**Text extract**:
+++

That tank is really beautiful. I wish I could do something like that. 
I don't run pressurized CO2, or use adequate ferts, and I can't even imagine maintaining something like that. 
I am jealous of you tho.


----------



## chad320 (Mar 7, 2010)

The fact is...sooner or later youll have to trim it or the shaded parts will die and itll float. The plus side to this is riccia is a great plant to learn on about trimming and shape forming for other mosses. Just shut off your filters when you do and net or siphon to excess out. Riccia sells well on the SnS if you price it right too.


----------



## stingraysrule (Apr 4, 2010)

Ok, so say I cut the top of it. So, if I cut one inch off the top of the whole thing, which is about 6in by 6in 
can I net that someplace else? Do I just net it like I did the java moss?


----------



## timwag2001 (Jul 3, 2009)

yup


----------



## Bowles42 (Mar 5, 2008)

+++

**Problem to work on**: Turn the paragraph in the forum thread that begins "The fact is...sooner or later" into a short bulleted list that keeps its main facts.

**Data lines**:
+++

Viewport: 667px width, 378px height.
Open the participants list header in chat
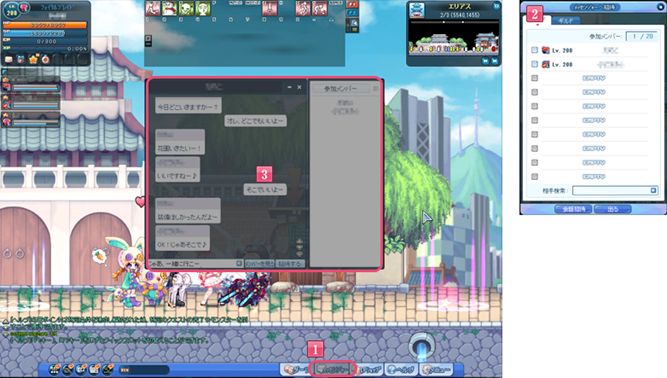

+++

**Result of this exercise**:
- Riccia must be trimmed eventually, or its shaded parts will die and it will float.
- It is a good plant for learning how to trim and shape other mosses.
- Shut off the filters while trimming, and net or siphon out the excess.
- Priced right, riccia sells well on the SnS.